C Dogmatische Begründung der Strafzumessungsrelevanz des Nachtatverhaltens: Dieses Kapitel analysiert die vom BGH entwickelte „doppelspurige Indizkonstruktion“ zur Begründung der Strafzumessungsrelevanz des Nachtatverhaltens. Es wird die Theorie der doppelspurigen Indizkonstruktion erläutert und ihre Anwendung in der Rechtsprechung des BGH anhand verschiedener Arten des Nachtatverhaltens (Spurenbeseitigung, Prozessverhalten, Schadenswiedergutmachung) dargestellt. Die Kapitel beinhaltet auch eine kritische Auseinandersetzung mit dieser Konstruktion und zeigt deren Schwachstellen auf. Die Kritikpunkte legen die Notwendigkeit alternativer Lösungsansätze offen.
Schlüsselwörter
Nachtatverhalten, Strafzumessung, Schuld, Prävention, doppelspurige Indizkonstruktion, BGH-Rechtsprechung, Strafzwecke, § 46 StGB, Rechtsdogmatik, Alternativlösungen.
Häufig gestellte Fragen zum Thema: Nachtatverhalten als Strafzumessungsfaktor
Was ist der Gegenstand dieser Arbeit?
Diese Arbeit analysiert die Bedeutung des Nachtatverhaltens als Strafzumessungsfaktor im deutschen Strafrecht. Sie untersucht die rechtsdogmatische Begründung der Relevanz des Nachtatverhaltens und zeigt alternative Lösungsansätze auf. Der Fokus liegt auf der Frage, wie und warum Nachtatverhalten trotz seiner zeitlichen Distanz zur Tat in die Strafzumessung einfließen kann.
Welche Strafzwecke werden betrachtet?
Die Arbeit behandelt die grundlegenden Strafzwecke Schuld und Prävention. Es wird die präventive Vereinigungstheorie erläutert, die sowohl Vergeltung als auch Prävention umfasst. Die verschiedenen Aspekte der Schuld (Strafbegründungsschuld und Strafzumessungsschuld) werden differenziert und ihre Bedeutung für die Strafzumessung herausgearbeitet.
Was ist die „doppelspurige Indizkonstruktion“?
Die „doppelspurige Indizkonstruktion“ ist eine vom Bundesgerichtshof (BGH) entwickelte Methode zur Begründung der Strafzumessungsrelevanz des Nachtatverhaltens. Sie wird in der Arbeit erläutert und anhand von Beispielen wie Spurenbeseitigung, Prozessverhalten und Schadenswiedergutmachung dargestellt. Die Arbeit analysiert auch die Kritikpunkte an dieser Konstruktion.
Welche Arten von Nachtatverhalten werden untersucht?
Die Arbeit untersucht verschiedene Arten von Nachtatverhalten, darunter Spurenbeseitigung, unterschiedliche Aspekte des Prozessverhaltens (Schweigen, Leugnen, Geständnis), sowie Schadenswiedergutmachung und Ausgleichsbemühungen. Die Auswirkungen dieser Verhaltensweisen auf die Strafzumessung werden detailliert analysiert.

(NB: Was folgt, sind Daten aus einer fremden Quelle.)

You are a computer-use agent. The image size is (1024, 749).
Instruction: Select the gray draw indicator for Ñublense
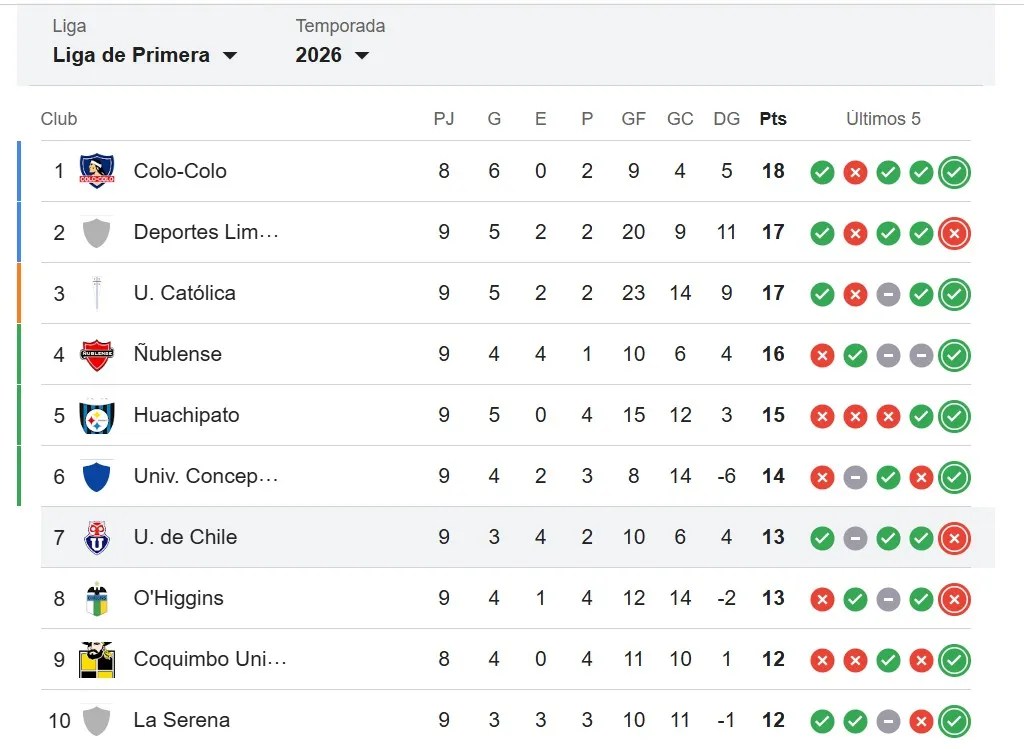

Welche Kritikpunkte werden an der doppelspurigen Indizkonstruktion geübt?
Die Arbeit enthält eine kritische Auseinandersetzung mit der doppelspurigen Indizkonstruktion und zeigt deren Schwachstellen auf. Diese Kritikpunkte begründen die Notwendigkeit alternativer Lösungsansätze.
Welche alternativen Lösungsansätze werden vorgeschlagen?
Die Arbeit präsentiert verschiedene alternative Lösungsansätze zur Begründung der Strafzumessungsrelevanz des Nachtatverhaltens, einschließlich der Selbstständigen Schuldrelevanz durch Erweiterung des Tatbegriffs, der Selbstständigen Präventionsrelevanz und einer kombinierten Lösung. Diese Ansätze werden gewürdigt und verglichen.
Wie ist die Arbeit aufgebaut?
Die Arbeit gliedert sich in die Kapitel A) Gliederung und erste Bestandsaufnahme, B) Schuld und Prävention in der Strafzumessung, C) Dogmatische Begründung der Strafzumessungsrelevanz des Nachtatverhaltens und D) Zusammenfassung und Ausblick. Kapitel C analysiert im Detail die doppelspurige Indizkonstruktion und alternative Lösungsansätze.
Welche Schlüsselwörter sind relevant?
Die wichtigsten Schlüsselwörter sind: Nachtatverhalten, Strafzumessung, Schuld, Prävention, doppelspurige Indizkonstruktion, BGH-Rechtsprechung, Strafzwecke, § 46 StGB, Rechtsdogmatik, Alternativlösungen.